→ OBJET DE LA TÂCHE: Poursuivez le discours de conclusion sur la reconquête des espaces périurbains, en reprenant juste après sa dernière phrase.

→ TEXTE SOURCE:
○ ○ ○ ○

CONCLUSION -

POUR UNE RECONQUÊTE DURABLE
DES ESPACES PÉRIURBAINS
PAR M. GÉRARD LARCHER, VICE-PRÉSIDENT DU SÉNAT

Mesdames, Messieurs, avoir la responsabilité de conclure une journée aussi dense, aussi riche, est une gageure. Mais je voudrais en profiter pour remercier Monsieur Michel Souplet et Guy Fischer et tous mes collègues sénateurs. Dire que nous avons eu aujourd'hui le plaisir d'être près de 500 à passer cette journée, est tout à fait inhabituel et traduit que le problème du périurbain n'est pas perçu comme un problème de rêveurs, de spécialistes d'urbanisme, mais qu'il est bien perçu aujourd'hui comme un problème politique. Voir des députés nous rejoindre, comme Mme Boutin, dans la journée, démontre qu'il y a bien aujourd'hui pour le politique, pour celui qui a la responsabilité de faire la loi, un certain nombre d'interrogations par rapport à ces phénomènes.

○ ○ ○ ○

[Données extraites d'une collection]

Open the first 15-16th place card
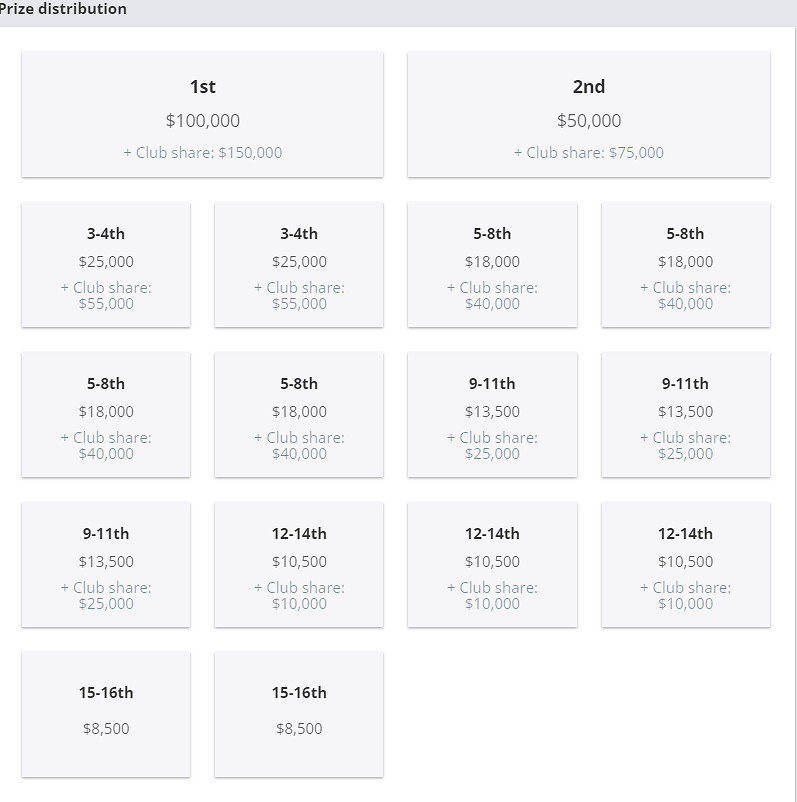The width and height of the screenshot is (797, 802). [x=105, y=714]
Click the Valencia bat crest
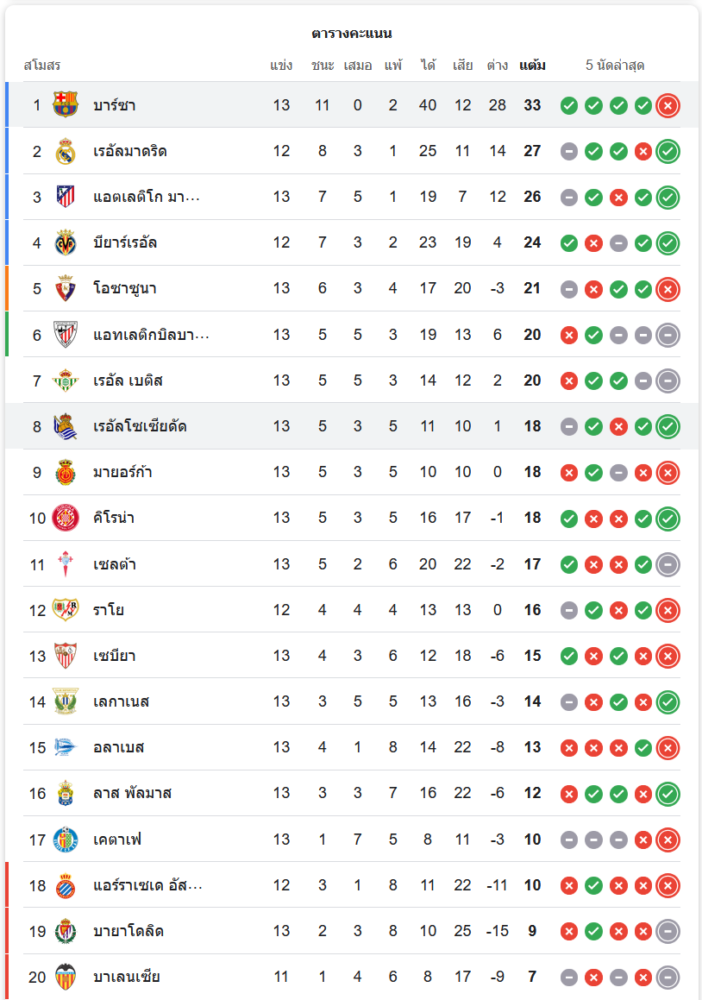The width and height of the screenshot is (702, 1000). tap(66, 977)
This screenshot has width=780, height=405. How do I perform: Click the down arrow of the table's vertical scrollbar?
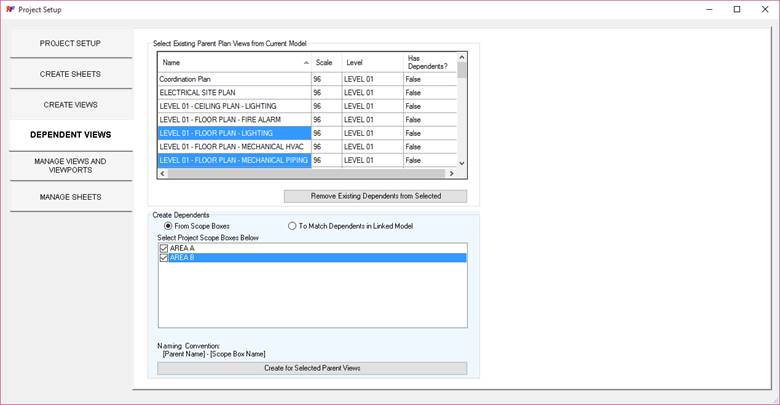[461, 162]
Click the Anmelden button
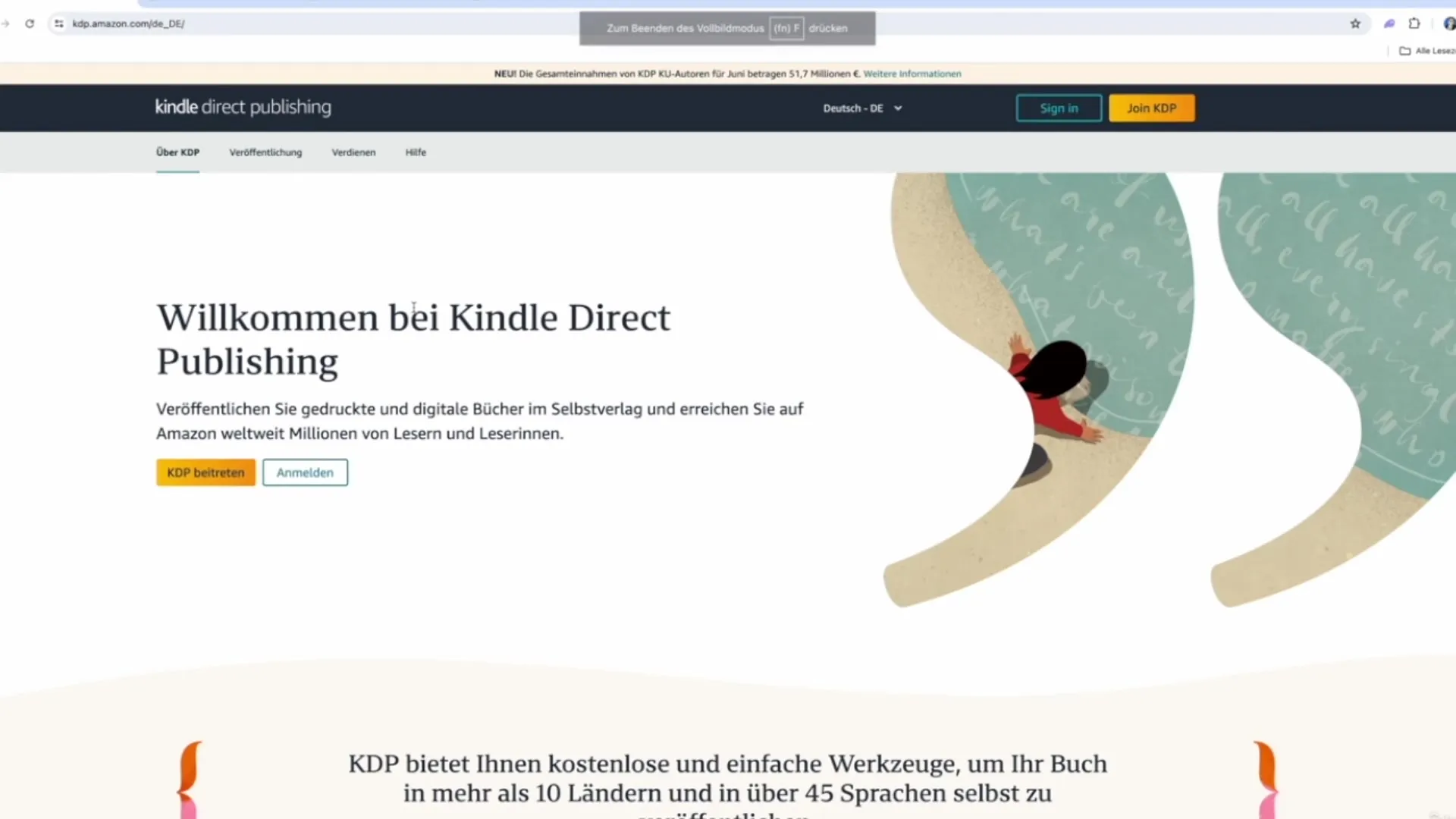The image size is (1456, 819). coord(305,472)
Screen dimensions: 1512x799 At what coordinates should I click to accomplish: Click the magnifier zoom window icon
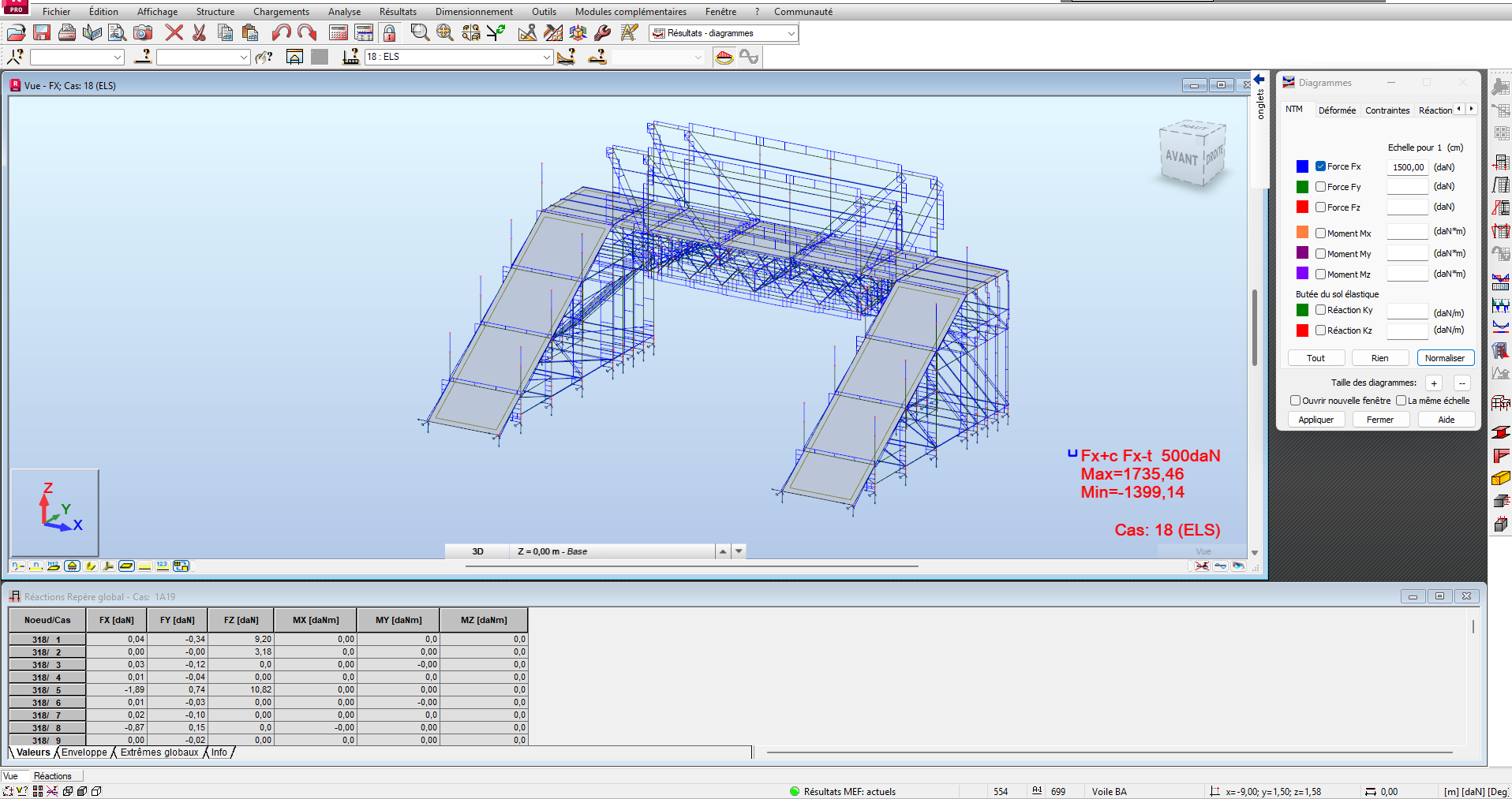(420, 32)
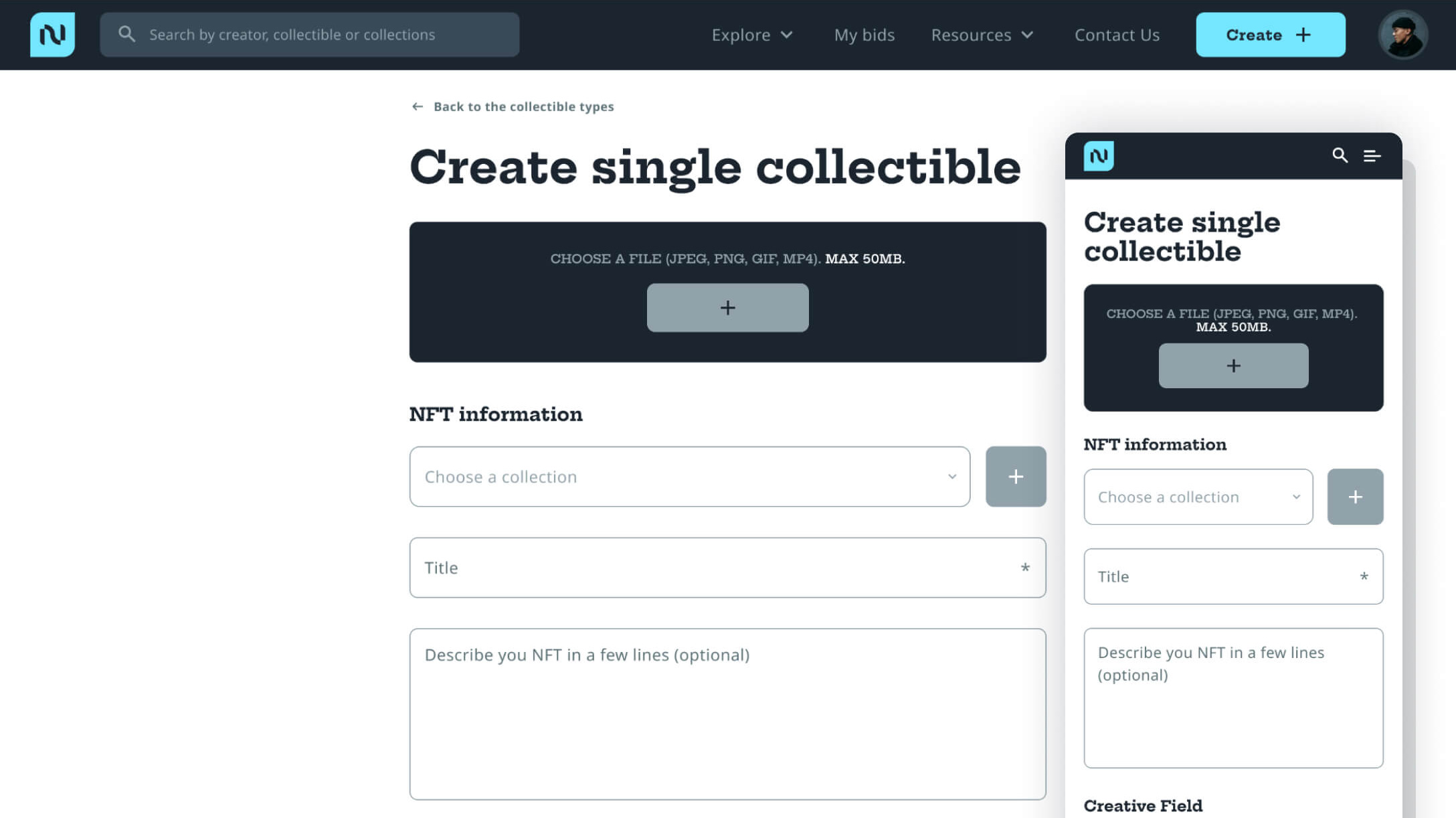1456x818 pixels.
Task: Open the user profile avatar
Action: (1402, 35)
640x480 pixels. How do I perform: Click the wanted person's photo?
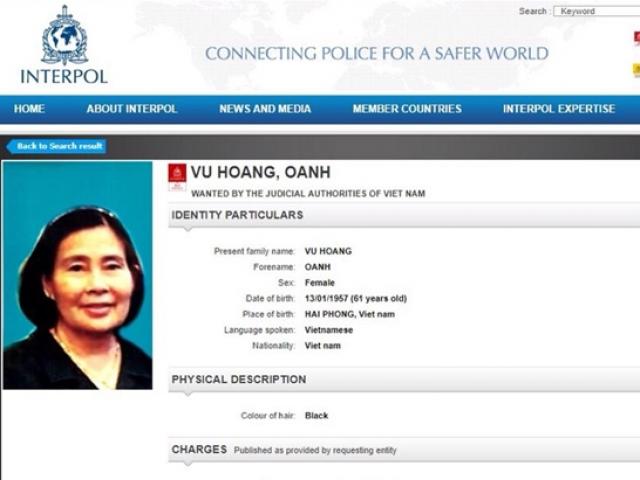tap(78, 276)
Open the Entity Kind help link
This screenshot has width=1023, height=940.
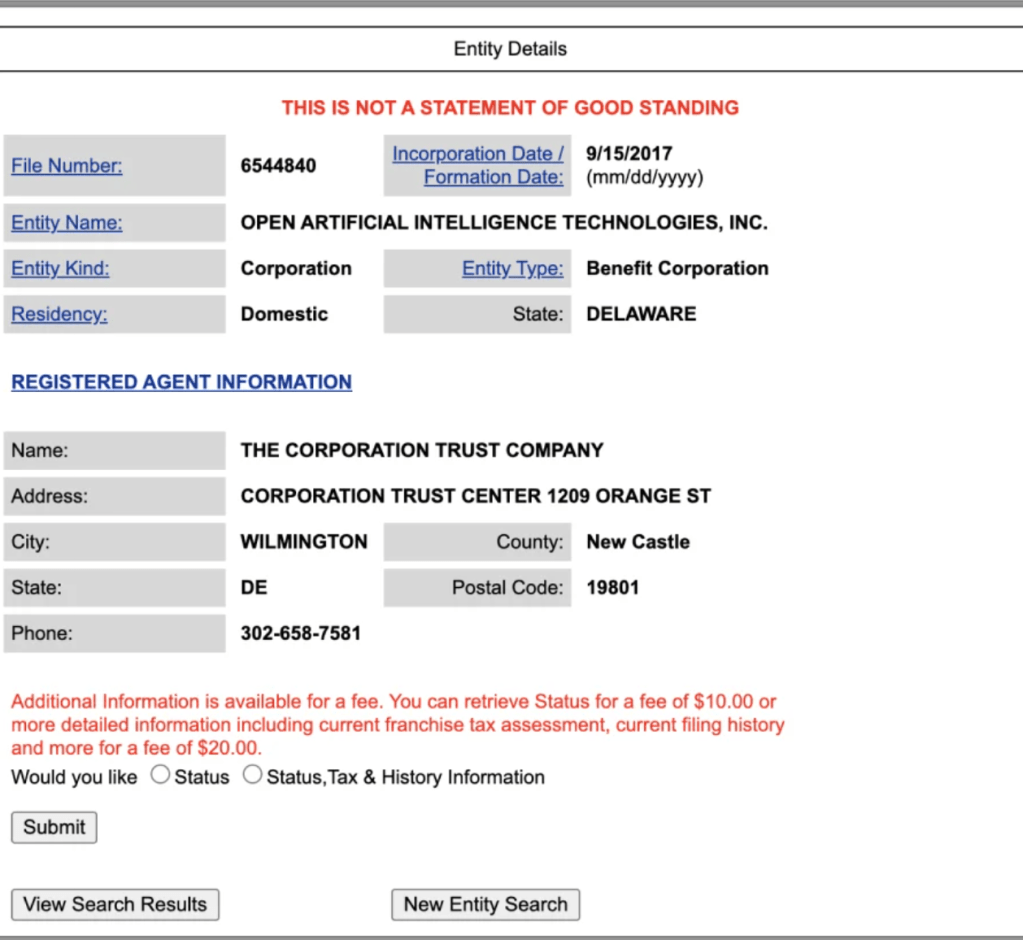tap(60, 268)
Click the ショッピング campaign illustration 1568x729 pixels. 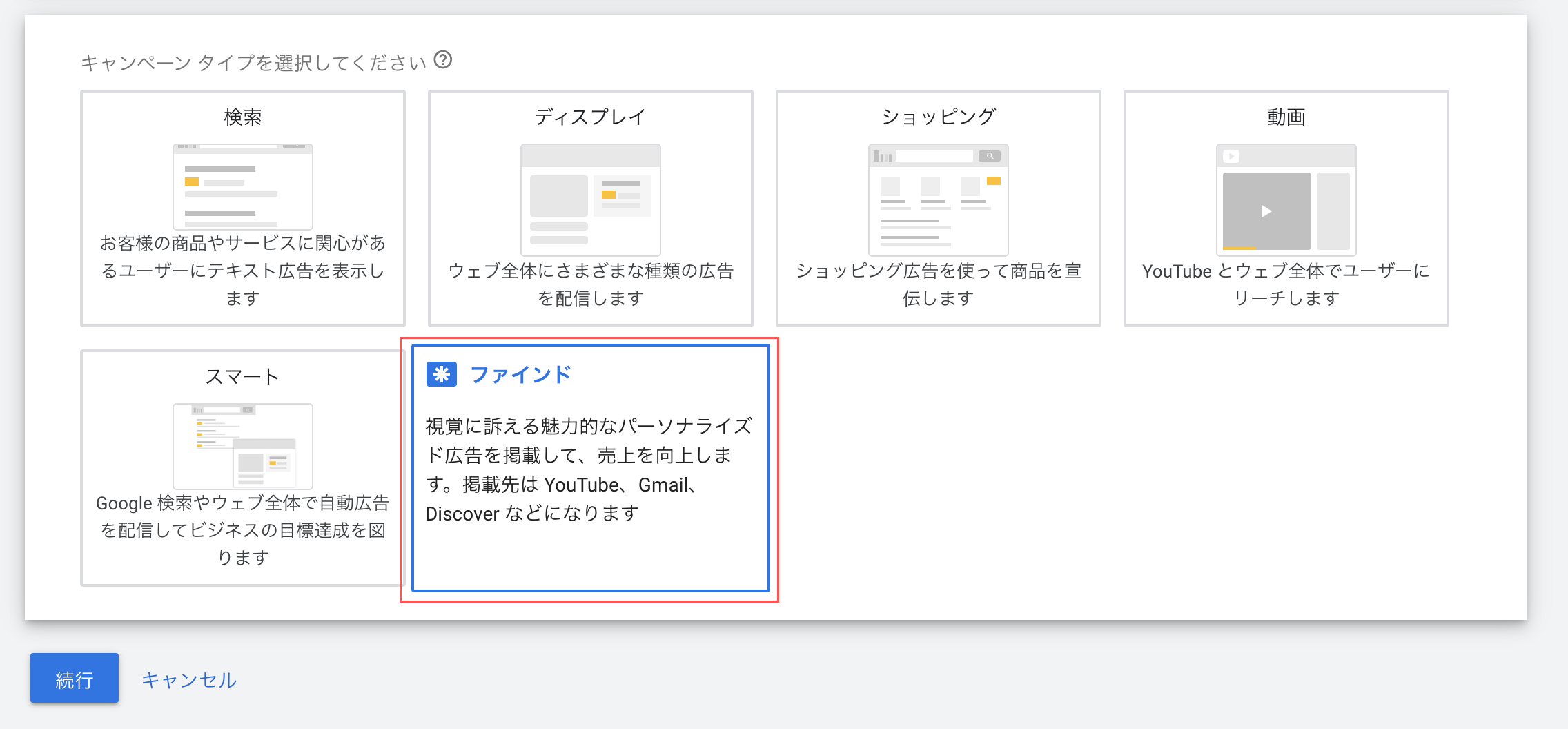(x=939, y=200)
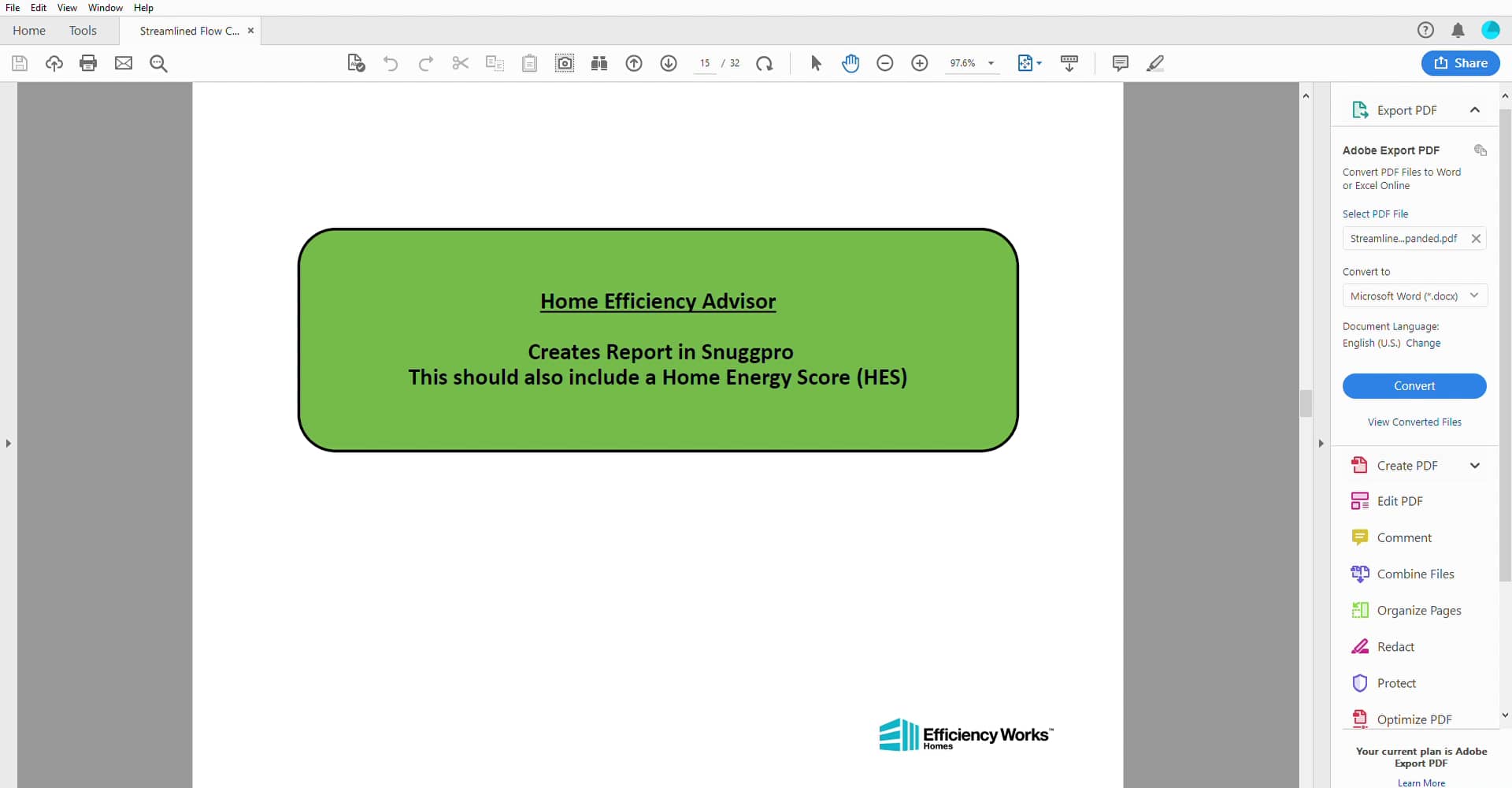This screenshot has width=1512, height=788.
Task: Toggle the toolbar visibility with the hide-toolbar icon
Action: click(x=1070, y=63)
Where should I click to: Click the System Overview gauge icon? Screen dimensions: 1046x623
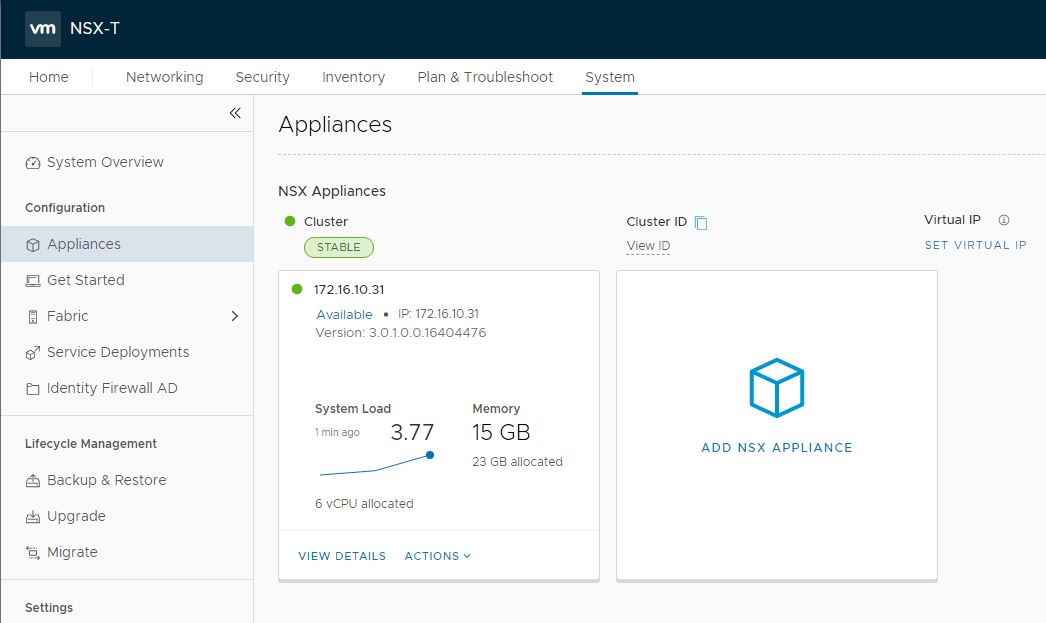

○ ○ ○ ○

→ RÉPONSE À LA TÂCHE:
J'ai eu l'impression ce matin que dans des approches parfois différentes, complémentaires, certaines plus sociologiques, certaines plus économiques, s'exprimait un constat sur lequel il n'y avait pas beaucoup de différences. Oui, il y a une réalité périurbaine sur la carte que M. elorme nous a présentée. Quand nous aurons les résultats du recensement de mars 1999, le rouge, l'orange et le jaune, l'emporteront sans doute sur l'ensemble du territoire. Ce n'est peut-être pas un français sur neuf mais peut-être un sur huit, un sur sept qui y vivra. Et en même temps, puisque nous sommes 72 % d'urbains pour 28 % de ruraux aujourd'hui, nous ne pouvons pas dire qu'aucun citoyen, à un moment où l'on met moins de 45 minutes en moyenne pour rejoindre par voie rapide, soit une gare TGV, soit une autoroute, à l'exception de quelques territoires (c'est un des objets de l'aménagement et du développement du territoire), qu'aucun Français ne pourra affirmer que le problème du périurbain ne l'intéresse pas. A un moment où un autre de sa vie, dans ce que déterminait M. etellier ce matin comme un endroit de passage, il y passera, il y vivra, y compris pour avoir sa première acquisition de pavillon parce qu'il n'aura pas les moyens de devenir propriétaire dans le coeur de ville historique.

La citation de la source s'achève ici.